> _RECORDS SUPPLIED_
-------------------------

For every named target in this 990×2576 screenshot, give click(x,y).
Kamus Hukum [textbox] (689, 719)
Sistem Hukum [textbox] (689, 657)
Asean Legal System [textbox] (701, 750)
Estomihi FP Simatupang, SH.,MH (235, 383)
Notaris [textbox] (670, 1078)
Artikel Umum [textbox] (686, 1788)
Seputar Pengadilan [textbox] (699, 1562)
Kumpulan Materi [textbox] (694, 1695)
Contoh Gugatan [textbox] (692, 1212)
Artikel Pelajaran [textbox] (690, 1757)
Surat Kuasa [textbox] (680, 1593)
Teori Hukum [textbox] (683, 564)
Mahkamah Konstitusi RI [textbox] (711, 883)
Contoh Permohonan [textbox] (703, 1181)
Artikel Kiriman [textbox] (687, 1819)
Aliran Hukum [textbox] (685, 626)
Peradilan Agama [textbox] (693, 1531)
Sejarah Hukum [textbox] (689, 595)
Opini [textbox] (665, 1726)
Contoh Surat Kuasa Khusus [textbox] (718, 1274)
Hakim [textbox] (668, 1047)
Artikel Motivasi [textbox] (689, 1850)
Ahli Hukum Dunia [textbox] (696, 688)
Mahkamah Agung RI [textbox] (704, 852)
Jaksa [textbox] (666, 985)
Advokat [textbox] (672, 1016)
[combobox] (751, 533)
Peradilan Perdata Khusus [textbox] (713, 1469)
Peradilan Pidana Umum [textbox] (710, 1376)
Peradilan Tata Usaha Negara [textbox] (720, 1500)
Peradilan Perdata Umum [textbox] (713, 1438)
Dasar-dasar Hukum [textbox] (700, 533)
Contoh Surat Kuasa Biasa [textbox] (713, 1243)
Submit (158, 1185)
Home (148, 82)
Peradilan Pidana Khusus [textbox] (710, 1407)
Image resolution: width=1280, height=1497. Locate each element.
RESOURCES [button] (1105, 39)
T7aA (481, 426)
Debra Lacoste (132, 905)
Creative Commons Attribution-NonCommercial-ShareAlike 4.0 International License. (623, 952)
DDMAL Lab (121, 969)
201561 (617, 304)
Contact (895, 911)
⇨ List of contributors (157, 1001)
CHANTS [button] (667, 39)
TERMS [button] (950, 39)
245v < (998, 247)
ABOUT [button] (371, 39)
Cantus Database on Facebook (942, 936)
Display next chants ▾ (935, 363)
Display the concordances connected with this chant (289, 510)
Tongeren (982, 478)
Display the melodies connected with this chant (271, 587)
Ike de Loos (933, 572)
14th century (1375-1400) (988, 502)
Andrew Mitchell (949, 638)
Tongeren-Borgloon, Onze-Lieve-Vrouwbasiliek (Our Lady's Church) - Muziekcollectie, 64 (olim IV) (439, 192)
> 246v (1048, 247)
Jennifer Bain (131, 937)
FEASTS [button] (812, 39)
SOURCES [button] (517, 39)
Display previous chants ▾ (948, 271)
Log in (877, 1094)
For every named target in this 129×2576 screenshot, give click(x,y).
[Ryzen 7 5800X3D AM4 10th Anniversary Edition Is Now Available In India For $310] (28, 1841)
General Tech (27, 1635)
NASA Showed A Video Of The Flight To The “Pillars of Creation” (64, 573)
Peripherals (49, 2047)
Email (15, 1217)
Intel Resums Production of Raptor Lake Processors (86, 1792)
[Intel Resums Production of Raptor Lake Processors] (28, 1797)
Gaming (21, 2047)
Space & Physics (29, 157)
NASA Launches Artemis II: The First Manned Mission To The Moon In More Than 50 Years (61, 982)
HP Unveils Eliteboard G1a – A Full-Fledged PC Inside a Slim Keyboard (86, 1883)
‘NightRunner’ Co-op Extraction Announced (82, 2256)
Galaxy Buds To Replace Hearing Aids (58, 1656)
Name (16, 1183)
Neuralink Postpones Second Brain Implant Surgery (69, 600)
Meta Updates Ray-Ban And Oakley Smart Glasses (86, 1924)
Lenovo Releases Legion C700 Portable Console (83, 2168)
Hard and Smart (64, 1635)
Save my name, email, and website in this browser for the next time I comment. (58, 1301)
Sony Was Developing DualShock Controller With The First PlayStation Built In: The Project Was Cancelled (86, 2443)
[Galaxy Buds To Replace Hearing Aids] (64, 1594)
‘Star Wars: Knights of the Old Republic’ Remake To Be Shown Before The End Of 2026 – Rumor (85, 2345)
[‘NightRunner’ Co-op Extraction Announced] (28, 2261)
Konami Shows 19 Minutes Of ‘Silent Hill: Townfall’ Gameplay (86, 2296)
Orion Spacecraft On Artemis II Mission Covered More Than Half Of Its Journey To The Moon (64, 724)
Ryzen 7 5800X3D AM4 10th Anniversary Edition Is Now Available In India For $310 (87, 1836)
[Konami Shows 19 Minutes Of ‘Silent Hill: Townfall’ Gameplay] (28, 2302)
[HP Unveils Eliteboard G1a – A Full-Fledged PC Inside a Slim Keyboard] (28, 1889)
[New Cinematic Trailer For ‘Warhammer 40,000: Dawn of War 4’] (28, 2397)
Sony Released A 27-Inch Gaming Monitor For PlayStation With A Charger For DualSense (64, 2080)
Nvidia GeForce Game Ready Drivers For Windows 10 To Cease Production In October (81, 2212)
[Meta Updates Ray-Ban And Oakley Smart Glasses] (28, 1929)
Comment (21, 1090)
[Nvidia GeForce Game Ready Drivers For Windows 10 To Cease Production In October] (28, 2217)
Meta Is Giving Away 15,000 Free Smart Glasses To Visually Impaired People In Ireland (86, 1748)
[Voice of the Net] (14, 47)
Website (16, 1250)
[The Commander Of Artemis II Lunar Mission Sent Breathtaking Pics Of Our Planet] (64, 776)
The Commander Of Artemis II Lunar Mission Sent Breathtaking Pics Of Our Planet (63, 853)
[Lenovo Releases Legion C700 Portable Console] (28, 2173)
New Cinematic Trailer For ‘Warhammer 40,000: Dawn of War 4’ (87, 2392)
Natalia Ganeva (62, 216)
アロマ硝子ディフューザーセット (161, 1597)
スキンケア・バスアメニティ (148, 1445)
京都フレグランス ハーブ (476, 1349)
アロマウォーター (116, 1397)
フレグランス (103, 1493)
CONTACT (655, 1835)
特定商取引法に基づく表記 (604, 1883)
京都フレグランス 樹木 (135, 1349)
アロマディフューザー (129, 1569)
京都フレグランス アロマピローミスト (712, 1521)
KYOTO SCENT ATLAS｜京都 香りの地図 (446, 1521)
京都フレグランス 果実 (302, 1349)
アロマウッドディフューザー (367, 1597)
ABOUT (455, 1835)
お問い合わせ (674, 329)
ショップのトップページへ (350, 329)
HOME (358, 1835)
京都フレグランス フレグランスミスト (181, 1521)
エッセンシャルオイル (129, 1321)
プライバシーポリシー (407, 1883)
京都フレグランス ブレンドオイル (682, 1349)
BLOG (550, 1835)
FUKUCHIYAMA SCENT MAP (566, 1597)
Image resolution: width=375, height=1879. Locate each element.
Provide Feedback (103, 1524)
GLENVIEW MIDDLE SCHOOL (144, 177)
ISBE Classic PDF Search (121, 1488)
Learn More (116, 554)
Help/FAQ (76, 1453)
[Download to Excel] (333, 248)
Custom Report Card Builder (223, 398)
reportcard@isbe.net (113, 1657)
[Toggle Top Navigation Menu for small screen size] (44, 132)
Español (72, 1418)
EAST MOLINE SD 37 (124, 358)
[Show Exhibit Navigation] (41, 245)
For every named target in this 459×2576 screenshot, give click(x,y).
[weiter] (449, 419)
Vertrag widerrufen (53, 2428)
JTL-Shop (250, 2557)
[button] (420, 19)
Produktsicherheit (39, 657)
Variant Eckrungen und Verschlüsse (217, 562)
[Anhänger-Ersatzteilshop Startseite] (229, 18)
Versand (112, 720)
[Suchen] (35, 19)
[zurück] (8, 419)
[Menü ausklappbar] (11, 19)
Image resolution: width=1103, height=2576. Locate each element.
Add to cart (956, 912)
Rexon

-------------------------

> _INSTRUCTIONS TO FOLLOW_
Beginning with the line containing "Image resolution: width=375, height=1879." in the material above, copy every line exactly until you have copied the line containing "reportcard@isbe.net (113, 1657)".

> _SOLVED EXERCISE_
Image resolution: width=375, height=1879. Locate each element.
Provide Feedback (103, 1524)
GLENVIEW MIDDLE SCHOOL (144, 177)
ISBE Classic PDF Search (121, 1488)
Learn More (116, 554)
Help/FAQ (76, 1453)
[Download to Excel] (333, 248)
Custom Report Card Builder (223, 398)
reportcard@isbe.net (113, 1657)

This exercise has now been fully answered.